■ Text:
>>>

Tuesday, October 12, 2010

Shrag in Scared To Dance's Autumn Fanzine!


Shrag

Scared To Dance have just launched their Autumn fanzine! Their lead interview is with Cats On Fire who talk to them about new material and coming back to play in Britain. Also, they've got a track-by-track rundown of the new Tender Trap LP Dansette Dansette by indiepop legend Amelia Fletcher and The Specific Heats tell them about their recent European tour. Meanwhile they catch up with Shrag, Pocketbooks and Moustache Of Insanity. Here's a taste of the fanzine—an interview from the new issue with the wonderful Shrag!

How did Shrag come into the world?

Helen: Slowly and by surprise. A group of friends who accidentally started making songs together…



Bob: It's like any kind of birth. It takes you a few years before you realise you exist. After that it was surprisingly easy.

<<<

■ Raw records:
>>>

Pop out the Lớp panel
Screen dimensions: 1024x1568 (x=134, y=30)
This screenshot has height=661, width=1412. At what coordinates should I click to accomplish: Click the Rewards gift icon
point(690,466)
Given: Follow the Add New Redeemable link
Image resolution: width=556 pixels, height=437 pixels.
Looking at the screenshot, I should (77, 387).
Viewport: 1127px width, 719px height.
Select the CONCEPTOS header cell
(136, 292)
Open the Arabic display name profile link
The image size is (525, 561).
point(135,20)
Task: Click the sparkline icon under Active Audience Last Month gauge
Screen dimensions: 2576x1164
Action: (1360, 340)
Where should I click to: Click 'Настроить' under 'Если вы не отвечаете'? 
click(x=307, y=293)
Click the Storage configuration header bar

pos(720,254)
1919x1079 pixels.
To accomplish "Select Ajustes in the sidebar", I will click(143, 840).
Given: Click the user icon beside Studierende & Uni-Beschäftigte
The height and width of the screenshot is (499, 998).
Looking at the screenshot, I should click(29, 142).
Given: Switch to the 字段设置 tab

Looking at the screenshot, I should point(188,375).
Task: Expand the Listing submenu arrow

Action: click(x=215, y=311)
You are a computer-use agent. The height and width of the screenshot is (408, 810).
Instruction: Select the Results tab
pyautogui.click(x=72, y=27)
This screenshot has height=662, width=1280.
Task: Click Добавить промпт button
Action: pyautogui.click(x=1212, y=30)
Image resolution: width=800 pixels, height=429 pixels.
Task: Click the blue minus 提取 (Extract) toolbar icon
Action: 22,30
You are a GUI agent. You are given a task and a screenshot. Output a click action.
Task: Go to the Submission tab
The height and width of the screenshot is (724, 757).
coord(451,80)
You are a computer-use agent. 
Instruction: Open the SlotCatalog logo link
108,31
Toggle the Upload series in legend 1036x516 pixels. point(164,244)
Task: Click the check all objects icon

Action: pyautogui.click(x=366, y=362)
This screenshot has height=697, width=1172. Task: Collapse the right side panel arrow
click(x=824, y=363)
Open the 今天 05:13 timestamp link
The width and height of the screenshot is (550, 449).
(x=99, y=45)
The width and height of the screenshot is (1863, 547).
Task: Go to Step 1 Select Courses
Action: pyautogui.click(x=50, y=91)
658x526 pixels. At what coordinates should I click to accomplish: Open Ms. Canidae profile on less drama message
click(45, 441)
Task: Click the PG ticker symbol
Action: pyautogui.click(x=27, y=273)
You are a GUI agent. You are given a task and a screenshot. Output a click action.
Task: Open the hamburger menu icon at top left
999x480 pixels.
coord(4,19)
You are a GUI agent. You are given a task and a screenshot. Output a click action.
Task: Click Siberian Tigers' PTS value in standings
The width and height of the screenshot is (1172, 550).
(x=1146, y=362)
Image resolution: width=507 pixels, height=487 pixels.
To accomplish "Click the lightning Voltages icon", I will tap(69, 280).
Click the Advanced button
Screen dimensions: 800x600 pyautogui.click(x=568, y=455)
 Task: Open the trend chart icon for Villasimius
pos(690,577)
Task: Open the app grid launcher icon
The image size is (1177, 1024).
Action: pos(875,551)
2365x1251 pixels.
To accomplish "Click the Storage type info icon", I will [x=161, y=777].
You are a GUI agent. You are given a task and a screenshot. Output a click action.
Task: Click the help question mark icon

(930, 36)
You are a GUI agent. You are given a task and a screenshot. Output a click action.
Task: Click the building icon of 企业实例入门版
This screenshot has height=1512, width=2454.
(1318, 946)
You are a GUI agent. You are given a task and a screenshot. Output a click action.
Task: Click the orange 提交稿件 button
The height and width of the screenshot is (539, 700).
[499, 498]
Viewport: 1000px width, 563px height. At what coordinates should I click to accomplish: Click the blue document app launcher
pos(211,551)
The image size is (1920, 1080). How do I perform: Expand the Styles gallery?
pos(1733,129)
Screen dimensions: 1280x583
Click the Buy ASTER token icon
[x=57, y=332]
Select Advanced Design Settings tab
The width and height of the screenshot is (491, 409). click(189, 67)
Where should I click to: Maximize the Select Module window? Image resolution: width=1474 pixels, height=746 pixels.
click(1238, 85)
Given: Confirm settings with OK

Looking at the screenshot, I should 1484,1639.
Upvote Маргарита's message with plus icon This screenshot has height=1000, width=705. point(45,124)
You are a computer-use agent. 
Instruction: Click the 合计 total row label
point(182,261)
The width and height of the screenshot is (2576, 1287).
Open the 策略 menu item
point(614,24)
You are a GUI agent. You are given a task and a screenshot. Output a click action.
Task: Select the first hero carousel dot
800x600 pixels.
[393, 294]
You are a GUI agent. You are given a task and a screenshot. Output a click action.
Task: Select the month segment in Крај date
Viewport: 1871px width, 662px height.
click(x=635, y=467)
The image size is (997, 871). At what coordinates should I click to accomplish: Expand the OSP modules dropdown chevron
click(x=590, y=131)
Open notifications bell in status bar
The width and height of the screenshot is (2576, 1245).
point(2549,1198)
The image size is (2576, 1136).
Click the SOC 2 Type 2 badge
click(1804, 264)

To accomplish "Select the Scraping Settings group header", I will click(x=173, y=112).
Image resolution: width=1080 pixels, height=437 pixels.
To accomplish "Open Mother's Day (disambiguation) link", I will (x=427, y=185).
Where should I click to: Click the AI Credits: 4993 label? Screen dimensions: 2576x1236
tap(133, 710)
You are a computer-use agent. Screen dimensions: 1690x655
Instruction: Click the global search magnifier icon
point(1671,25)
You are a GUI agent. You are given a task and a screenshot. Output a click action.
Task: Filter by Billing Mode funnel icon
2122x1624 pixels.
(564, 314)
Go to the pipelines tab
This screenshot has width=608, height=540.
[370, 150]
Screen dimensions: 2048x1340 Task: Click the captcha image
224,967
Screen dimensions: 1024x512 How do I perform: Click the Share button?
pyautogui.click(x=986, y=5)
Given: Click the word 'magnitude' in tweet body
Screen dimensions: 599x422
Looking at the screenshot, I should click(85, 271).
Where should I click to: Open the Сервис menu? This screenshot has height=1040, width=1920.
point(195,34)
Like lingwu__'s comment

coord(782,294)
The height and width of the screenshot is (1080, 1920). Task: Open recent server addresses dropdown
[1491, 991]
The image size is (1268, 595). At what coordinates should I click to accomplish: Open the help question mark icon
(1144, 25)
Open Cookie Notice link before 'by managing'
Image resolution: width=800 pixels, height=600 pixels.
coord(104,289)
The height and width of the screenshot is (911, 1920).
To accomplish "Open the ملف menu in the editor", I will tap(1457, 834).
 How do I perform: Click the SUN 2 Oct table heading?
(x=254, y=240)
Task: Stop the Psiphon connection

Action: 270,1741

<<<

■ Written instruction A: Copy out the rows word for word, beginning with the first row and stopping after the line that contains "Action: (1360, 340)".
■ Written instruction B: Extend the post about Shrag's fanzine interview, picking up right after its final sentence.

■ Task answer A:
Pop out the Lớp panel
Screen dimensions: 1024x1568 (x=134, y=30)
This screenshot has height=661, width=1412. At what coordinates should I click to accomplish: Click the Rewards gift icon
point(690,466)
Given: Follow the Add New Redeemable link
Image resolution: width=556 pixels, height=437 pixels.
Looking at the screenshot, I should (77, 387).
Viewport: 1127px width, 719px height.
Select the CONCEPTOS header cell
(136, 292)
Open the Arabic display name profile link
The image size is (525, 561).
point(135,20)
Task: Click the sparkline icon under Active Audience Last Month gauge
Screen dimensions: 2576x1164
Action: (1360, 340)

■ Task answer B:
You’ve said that your eponymous debut LP felt more like a collection of material you’d recorded up to that point, rather than a self-contained record. Were you happy with the result?


Helen: Oh yeah of course, you know I NEVER thought we’d actually have a full-length, so I was thrilled and we are proud of those songs, I think some more than others. But I guess because all of those songs had already been released – albeit in tiny runs of 300 – there wasn’t quite that feeling of “What will people think? Do we suck? Are we any good?” Having said that, the fact that WIAIWYA asked us to put them together as an album meant that far more people got to hear them than would have done otherwise, they reached far more people, and it got reviewed as an album by people who wouldn’t have listened to the singles, so it was exciting.

Bob: I'm still not convinced by the album format. A great album is more than a collection of songs. The debut LP is a collection of songs. Good ones though.



You supported The Cribs last year and they’ve been incredibly supportive of the band. How was the experience of playing such large venues?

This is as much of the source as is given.